Endothelial cells were identified by immunohistochemical staining with rabbit antihuman factor VIII antibody (Dako A0082; Dako, Glostrup, Denmark) and their ability to take up fluorescently labelled (1,1-dioctadecyl-1-1-3,3,3,3,-tetramethyl-indocarbocyanine perchlorate)-acetylated low-density lipoprotein (DiI-Ac-LDL) (Biomedical Technologies, Stoughton, MA). More than 95–99% of cells in homogenous monolayers endocytosed DiI-Ac-LDL in a perinuclear pattern, which also exhibited diffuse perinuclear staining of factor VIII antigen.

MCP-1 sandwich ELISA
We quantified MCP-1 using sandwich ELISA according to the manufacturer's instructions. Murine anti-MCP-1 monoclonal antibody precoated 96 well microtitre plates (R&D Systems, Abingdon, UK) were used. After 2 h of incubation with samples at 37°C, the plates were washed with 400 ml of washing buffer. Then, 200 ml of MCP-1 conjugate (polyclonal antibody against MCP-1 conjugates to horseradish peroxidase) was added and incubated for 1 h at room temperature. After washing, 200 ml of substrate solution (1:1 of hydrogen peroxide and tetramethylbenzidine) was incubated for 20 min. We stopped the reaction by adding 50 ml of 2N sulfuric acid and measured optical densities at 450 nm. Each experiment was done in duplicate. The results were expressed as a percentage of control (control = 100%).

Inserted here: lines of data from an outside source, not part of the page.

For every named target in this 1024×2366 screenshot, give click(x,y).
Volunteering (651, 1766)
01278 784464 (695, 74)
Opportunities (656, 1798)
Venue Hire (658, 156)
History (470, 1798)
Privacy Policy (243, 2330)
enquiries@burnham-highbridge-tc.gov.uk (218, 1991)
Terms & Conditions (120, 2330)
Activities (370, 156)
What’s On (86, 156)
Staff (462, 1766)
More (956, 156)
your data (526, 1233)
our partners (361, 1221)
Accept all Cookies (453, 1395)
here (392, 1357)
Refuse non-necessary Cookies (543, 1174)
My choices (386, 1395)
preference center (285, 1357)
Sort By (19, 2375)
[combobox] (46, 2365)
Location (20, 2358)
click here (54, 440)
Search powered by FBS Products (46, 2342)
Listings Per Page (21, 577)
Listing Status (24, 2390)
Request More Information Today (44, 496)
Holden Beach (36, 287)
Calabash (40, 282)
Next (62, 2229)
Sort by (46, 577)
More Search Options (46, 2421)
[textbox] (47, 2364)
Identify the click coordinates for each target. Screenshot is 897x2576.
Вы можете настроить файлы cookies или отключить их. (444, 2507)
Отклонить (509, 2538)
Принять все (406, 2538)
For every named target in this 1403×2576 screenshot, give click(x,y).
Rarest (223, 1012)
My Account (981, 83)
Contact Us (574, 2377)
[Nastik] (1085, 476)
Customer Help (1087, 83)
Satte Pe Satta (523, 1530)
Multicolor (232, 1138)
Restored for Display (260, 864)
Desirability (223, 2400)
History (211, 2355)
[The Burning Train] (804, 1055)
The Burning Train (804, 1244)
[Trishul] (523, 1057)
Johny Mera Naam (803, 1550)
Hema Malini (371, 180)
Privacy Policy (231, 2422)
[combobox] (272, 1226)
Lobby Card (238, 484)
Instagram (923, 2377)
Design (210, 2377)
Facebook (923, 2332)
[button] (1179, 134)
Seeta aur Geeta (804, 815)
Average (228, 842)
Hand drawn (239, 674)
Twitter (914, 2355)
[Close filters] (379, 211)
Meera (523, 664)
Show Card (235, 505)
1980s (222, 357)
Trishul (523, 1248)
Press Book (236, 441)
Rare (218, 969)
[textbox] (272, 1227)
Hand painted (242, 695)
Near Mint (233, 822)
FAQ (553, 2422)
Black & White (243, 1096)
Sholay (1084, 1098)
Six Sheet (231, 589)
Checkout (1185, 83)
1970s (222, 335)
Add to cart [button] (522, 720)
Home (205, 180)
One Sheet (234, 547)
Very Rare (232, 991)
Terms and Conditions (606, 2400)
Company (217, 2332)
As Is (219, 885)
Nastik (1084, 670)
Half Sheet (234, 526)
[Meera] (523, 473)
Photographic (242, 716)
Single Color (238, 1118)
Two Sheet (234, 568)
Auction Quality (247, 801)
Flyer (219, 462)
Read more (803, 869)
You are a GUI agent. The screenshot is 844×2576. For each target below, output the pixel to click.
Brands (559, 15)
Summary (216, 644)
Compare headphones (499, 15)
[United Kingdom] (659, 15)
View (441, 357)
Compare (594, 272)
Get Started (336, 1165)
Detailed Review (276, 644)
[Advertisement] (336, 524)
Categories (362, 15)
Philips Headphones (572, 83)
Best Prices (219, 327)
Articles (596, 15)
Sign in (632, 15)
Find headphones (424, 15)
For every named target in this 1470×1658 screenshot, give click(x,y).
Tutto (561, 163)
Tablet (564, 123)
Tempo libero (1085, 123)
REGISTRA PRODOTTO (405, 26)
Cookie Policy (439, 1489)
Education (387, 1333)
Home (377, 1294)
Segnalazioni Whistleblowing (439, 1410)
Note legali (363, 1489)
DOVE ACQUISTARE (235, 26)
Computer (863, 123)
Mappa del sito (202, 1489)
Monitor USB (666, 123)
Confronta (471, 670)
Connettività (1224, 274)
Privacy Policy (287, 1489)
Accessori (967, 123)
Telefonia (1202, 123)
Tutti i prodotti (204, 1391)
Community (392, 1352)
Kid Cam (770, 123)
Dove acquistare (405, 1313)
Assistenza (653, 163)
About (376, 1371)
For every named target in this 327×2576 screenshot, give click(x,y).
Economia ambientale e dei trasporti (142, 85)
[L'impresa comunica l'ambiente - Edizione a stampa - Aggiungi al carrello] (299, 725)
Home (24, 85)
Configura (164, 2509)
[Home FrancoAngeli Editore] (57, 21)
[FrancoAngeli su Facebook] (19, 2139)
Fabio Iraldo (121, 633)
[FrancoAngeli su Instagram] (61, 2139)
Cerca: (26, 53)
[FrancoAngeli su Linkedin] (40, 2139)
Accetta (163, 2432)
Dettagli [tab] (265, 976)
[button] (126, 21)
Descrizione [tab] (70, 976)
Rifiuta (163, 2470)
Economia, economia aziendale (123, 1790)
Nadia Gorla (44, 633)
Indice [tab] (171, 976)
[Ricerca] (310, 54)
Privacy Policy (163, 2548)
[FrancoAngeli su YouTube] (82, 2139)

Northern blot analysis of MCP-1 mRNA
Endothelial cells grown to confluence in 100 mm fibronectin-coated dishes (Corning) were treated with TNF-{alpha} (10 ng/ml) in serum-free media. At the indicated time points, we isolated total cellular RNA using a Tri reagent kit® (Molecular Research Center Inc., Cincinnati, OH). The amount of RNA was measured by absorbance at 260 nm and purity of RNA was assessed by absorbance ratio at 260/280 nm. For the northern blot assay, RNA (10 mg/lane) was electrophoresed through 1% agarose, 2.2 mmol/l formaldehyde-denaturing gel with MOPS buffer, followed by capillary transfer to nylon membranes. The prehybridized filters were hybridized with 32P-labelled cDNA probes and 100 mg/ml salmon sperm DNA at 65°C overnight. cDNA probes were 32P-labelled using random primers (MegaprimeTM DNA labelling system; Amersham International, UK). The same filters were rehybridized with a cDNA specific for glycealdehyde-3-phosphate-dehydrogenase to correct for variation in RNA loading and transfer efficiency.

Preparation of decoy oligodeoxynucleotide (ODN)
The sequences of the phosphorothioate double-stranded ODN against the NF-{kappa}B and AP-1 binding site and the mismatched ODN used in this study were prepared as previously reported [16,17]: NF-{kappa}B decoy ODN, 5'-AGTTGAGGGGACTTTCCCAGGC-3', mismatched NF-{kappa}B decoy ODN, 5'-AGTTGAGGCGACTTTCCCAGGC-3'; AP-1 decoy ODN, 5'-AGCTTGTGAGTCAGAAGCT-3', mismatched AP-1 decoy ODN, 5'-AGCTTGAATCTCAGAAGCT-3'. The double-stranded ODNs were prepared from complementary single-stranded phosphorothiolate-bonded oligonucleotides. The ODNs were annealed for 2 h, while the temperature descended from 80 to 25°C.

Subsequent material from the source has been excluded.